PROBLEM REQUIREMENTS:
Please print every record exactly as it stands, leaving out the pictures.
= Beginning of Section =
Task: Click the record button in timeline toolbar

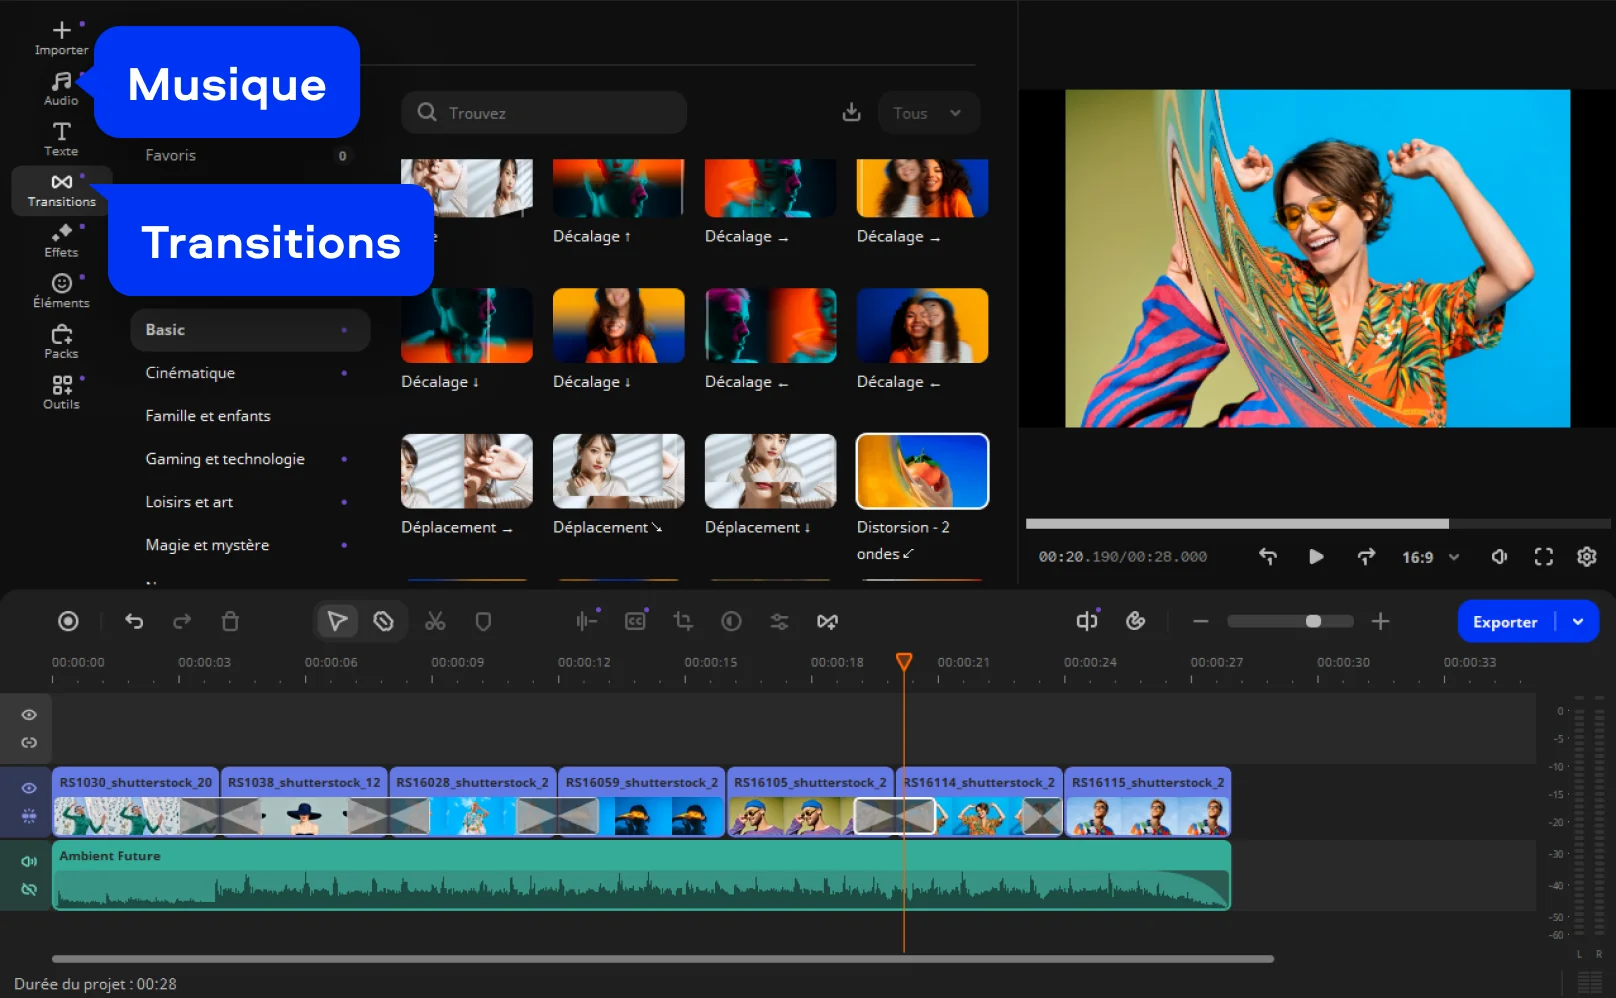Action: tap(68, 622)
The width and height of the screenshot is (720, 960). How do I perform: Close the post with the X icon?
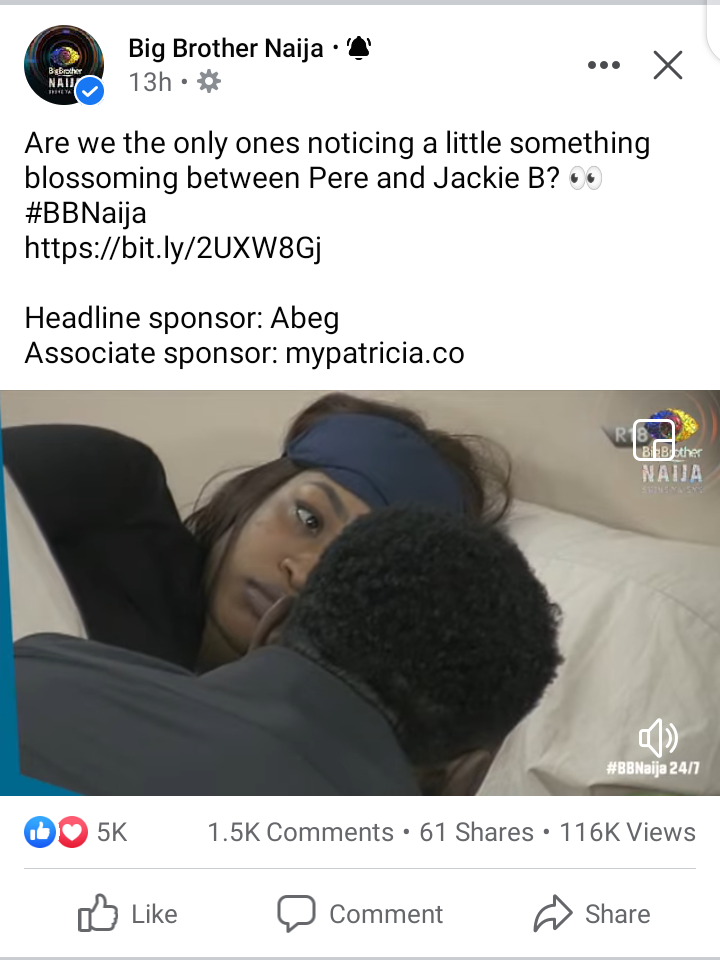[x=667, y=65]
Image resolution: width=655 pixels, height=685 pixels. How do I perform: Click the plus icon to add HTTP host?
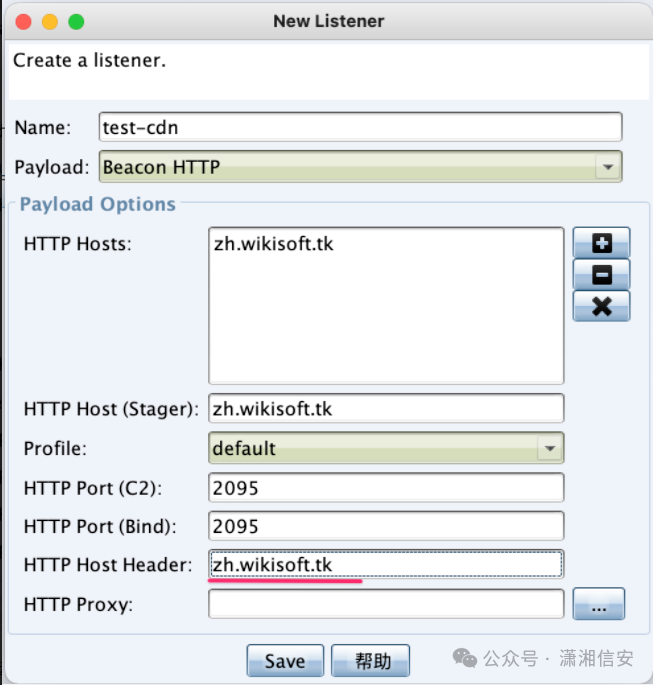tap(601, 242)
= End of Section =
OUTPUT OF THE EXERCISE:
Task: Click the record button in timeline toolbar

Action: tap(68, 622)
The width and height of the screenshot is (720, 960). How do I perform: Close the post with the X icon?
[x=667, y=65]
Image resolution: width=655 pixels, height=685 pixels. How do I perform: Click the plus icon to add HTTP host?
tap(601, 242)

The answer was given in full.